> [EXTRAIT DU DOCUMENT]:
Le reste du temps, il est apprenti commis de cuisine dans le restaurant qui lui a proposé un contrat en alternance. Le rythme est intense et fatiguant mais Sekouba tient le coup car il est passionné". Concernant son accompagnement avec la Mission locale, le jeune home est là aussi exemplaire, ne manquant jamais un atelier collectif ou un entretien individuel.
"Tout ce que je souhaite, c'est pouvoir continuer mon apprentissage"
À seulement 20 ans, Sékouba Sylla a traversé de nombreuses épreuves dans sa jeune existence. Il a quitté la Guinée en suivant son oncle, avec qui il vivait du fait de la maladie de sa mère. Après avoir traversé le Mali, l'Algérie, ils sont séparés en Libye et effectue la traversée séparément : son oncle décède en mer et Sékouba arrive seul, alors âgé de quinze ans, sur le sol italien.

> [CONSIGNE]:
D'après l'extrait, à quel âge Sékouba Sylla est-il arrivé seul sur le sol italien ?

> [CONTENU DES DONNÉES]:
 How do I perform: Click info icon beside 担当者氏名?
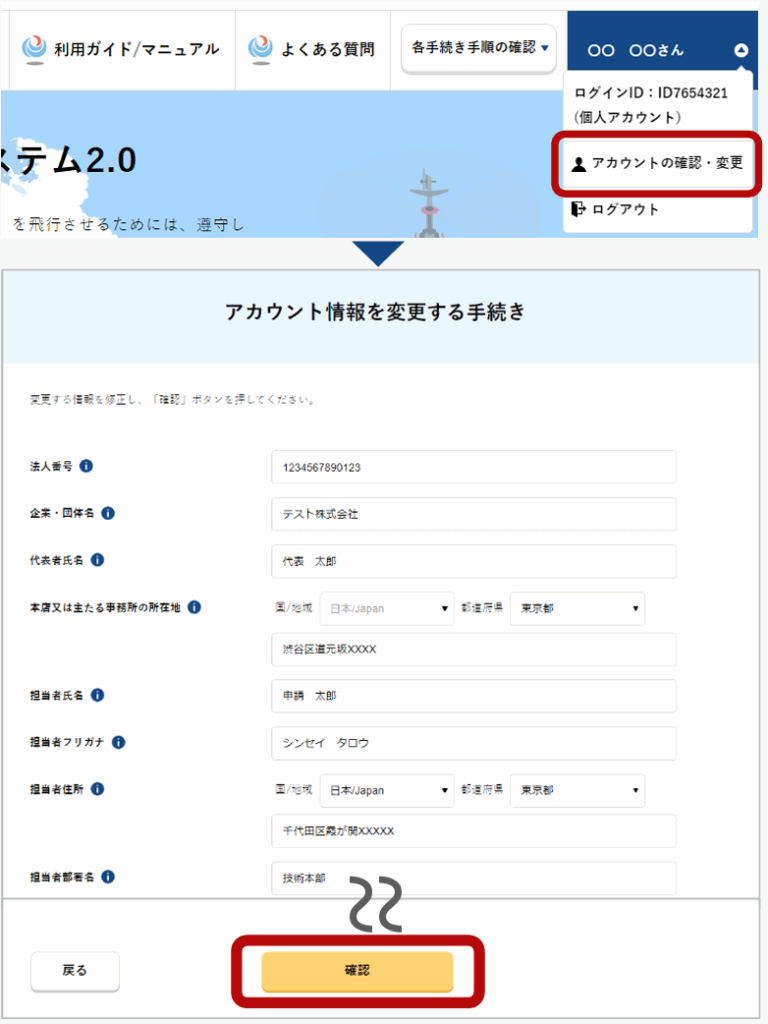(x=98, y=695)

> [RÉPONSE]:
Il avait quinze ans.